■ Task A:
Rewrite the paragraph of the speech program guide summary that begins "This demo paper from AT&T Labs Research" as a short bulleted list that keeps its main facts.
■ Task B:
Continue the summary of the speech-accessible program guide paper from the point where it stops.

■ Document extract:

--- Start ---

EPG: Speech Access to Program Guides for People with Disabilities

Michael Johnston, Amanda J. Stent · 2010 · Proceedings of the 12th International ACM SIGACCESS Conference on Computers and Accessibility (ASSETS 2010) · doi:10.1145/1878803.1878859

Summary

This demo paper from AT&T Labs Research presents an Electronic Program Guide (EPG) prototype that uses speech input and text-to-speech output to make television listing navigation accessible to people with visual disabilities or limited hand mobility. The authors identify that while digital cable, IPTV, and satellite television have expanded entertainment options dramatically, the interfaces for browsing listings remain visually oriented grid-based guides that are difficult or impossible for many disabled users to navigate. Existing research on advanced listing interfaces (including some with speech input) had not focused on accessibility. EPG runs on Windows Media Center on a Microsoft set-top box or any Windows computer, with input via a remote control with a "Speak" button or an iPhone application. The system supports rich natural language search across listing metadata including titles, actors, directors, genres, and schedules — for example, users can say "movies with Angelina Jolie," "sports" (genre search), or "new episodes of reality TV on Thursday" (multi-field search). Speech output from EPG stays synchronized with the visual GUI in Media Center, enabling shared viewing experiences where sighted and visually impaired family members can use the same interface.

--- End ---

■ Source excerpt:
--- Start ---

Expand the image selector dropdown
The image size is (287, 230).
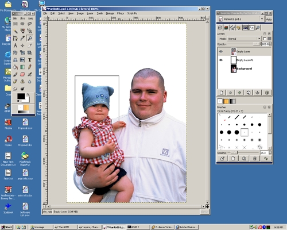(x=262, y=19)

--- End ---

■ Output A:
- AT&T Labs Research presents EPG, a prototype Electronic Program Guide. It uses speech input and text-to-speech output so that people with visual disabilities or limited hand mobility can navigate TV listings.
- Digital cable, IPTV, and satellite TV have greatly expanded viewing options. Their listing interfaces are still visual, grid-based guides that many disabled users find hard or impossible to use.
- Earlier research on advanced listing interfaces, including some with speech input, did not focus on accessibility.
- EPG runs on Windows Media Center, on a Microsoft set-top box or any Windows computer.
- Users give input through a remote control with a "Speak" button or through an iPhone application.
- It supports natural language search across titles, actors, directors, genres, and schedules. Examples are "movies with Angelina Jolie," "sports," and "new episodes of reality TV on Thursday."
- Speech output stays in sync with the visual Media Center interface, so sighted and visually impaired family members can share the same interface.

■ Output B:
Key findings

The prototype demonstrates two key interaction stages — search and browsing — both accessible through speech. For search, users press a push-to-talk button and speak natural language queries that are processed by automatic speech recognition. Results are displayed in Media Center with a spoken summary (e.g., "I found twelve results matching the query Golden Girls"), followed by listings read one by one (title and show time) with automatic pacing that users can override with browsing commands. For browsing, users can say "next," "back," "details," "save," "play," "start," or "stop" to navigate and control listings using just one button and voice commands. The system augments rather than replaces the existing visual interface, meaning it requires no separate assistive hardware and works on commodity software and hardware. This design choice lowers barriers to entry and — critically — allows the interface to be shared with sighted family members without requiring a separate accessible setup.

Relevance

This paper addresses an accessibility gap in everyday entertainment technology that remains partially unresolved today. While modern smart TVs and streaming services have improved voice search capabilities, comprehensive speech-based browsing of listings and results is still inconsistent across platforms. The key design principles demonstrated are highly relevant: augmenting existing interfaces rather than creating separate accessible versions; supporting natural language queries rather than rigid command syntax; maintaining visual-audio synchronization so the interface works for mixed-ability households; and running on commodity hardware to reduce cost barriers. For accessibility practitioners, the shared-interface approach is particularly noteworthy — accessibility features that benefit disabled users without changing the experience for others are more likely to be adopted and maintained than parallel systems that serve only a subset of users.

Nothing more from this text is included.